- WHAT NEEDS TO BE DONE -
The text of every record, exactly as given and with no pictures, should be your output.

━━━━━━

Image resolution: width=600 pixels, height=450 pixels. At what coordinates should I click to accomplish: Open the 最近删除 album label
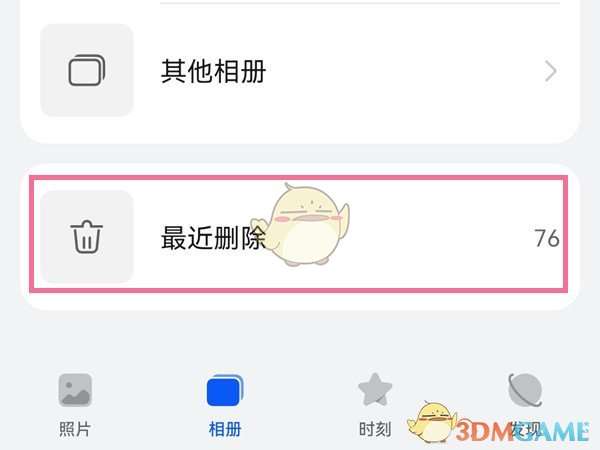[x=213, y=238]
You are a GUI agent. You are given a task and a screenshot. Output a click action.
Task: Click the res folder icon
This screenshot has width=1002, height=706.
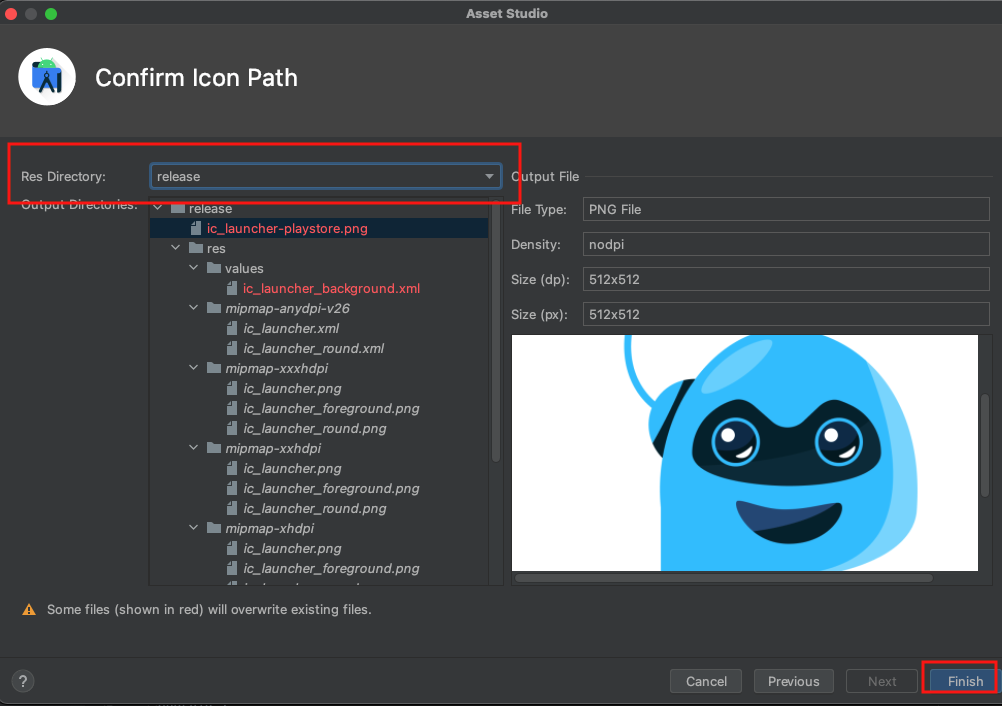[196, 249]
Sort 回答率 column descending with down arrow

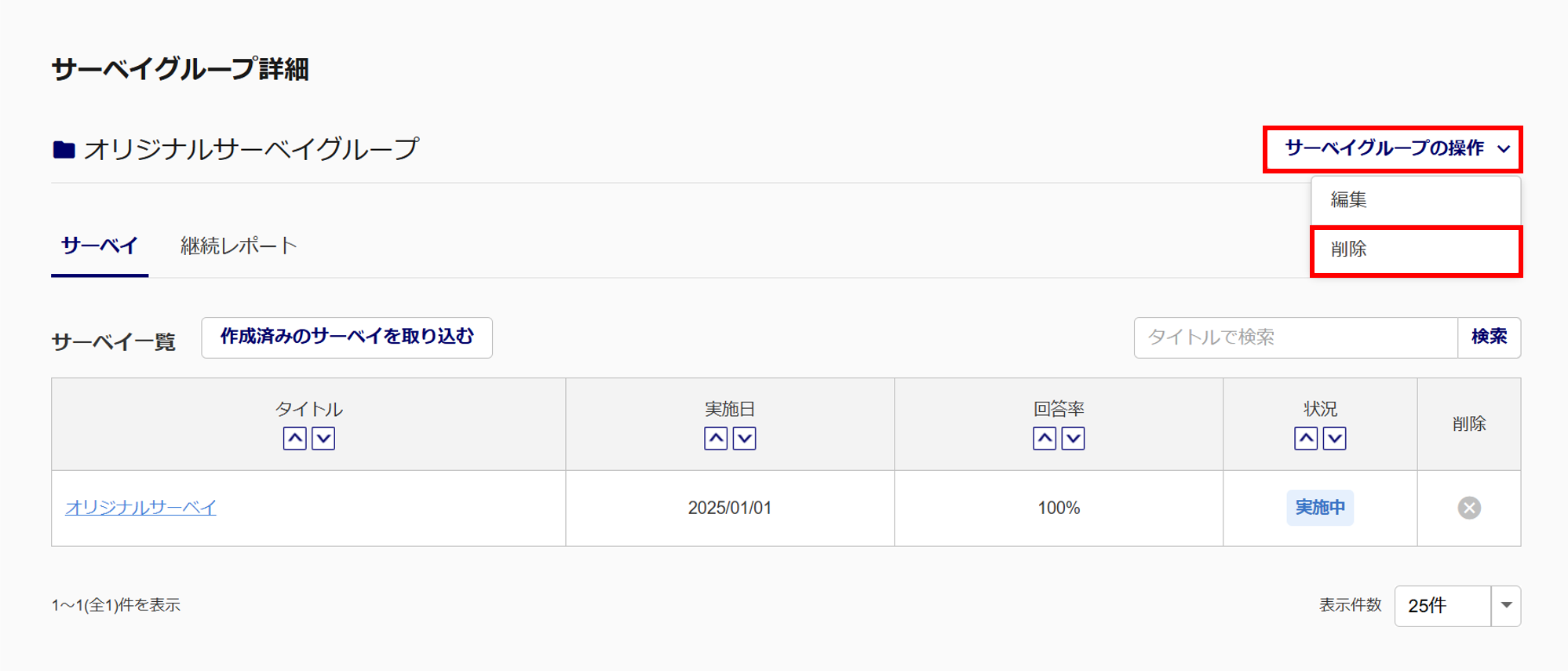(1074, 438)
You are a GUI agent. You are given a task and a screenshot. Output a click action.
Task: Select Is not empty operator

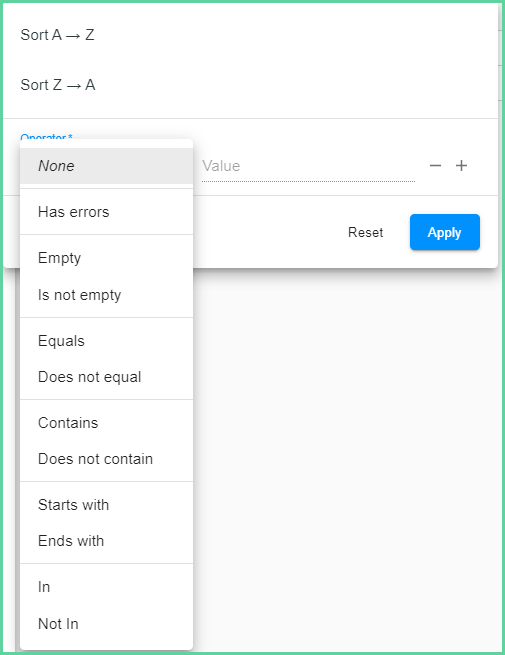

━━━━━━

- EXERCISE RESULT -
Image resolution: width=600 pixels, height=450 pixels. At what coordinates should I click to accomplish: Open the 最近删除 album label
[x=213, y=238]
You are a GUI agent. You are given a task and a screenshot. Output a click action.
Task: Click the res folder icon
This screenshot has width=1002, height=706.
[196, 249]
Sort 回答率 column descending with down arrow

(1074, 438)
You are a GUI agent. You are given a task and a screenshot. Output a click action.
Task: Select Is not empty operator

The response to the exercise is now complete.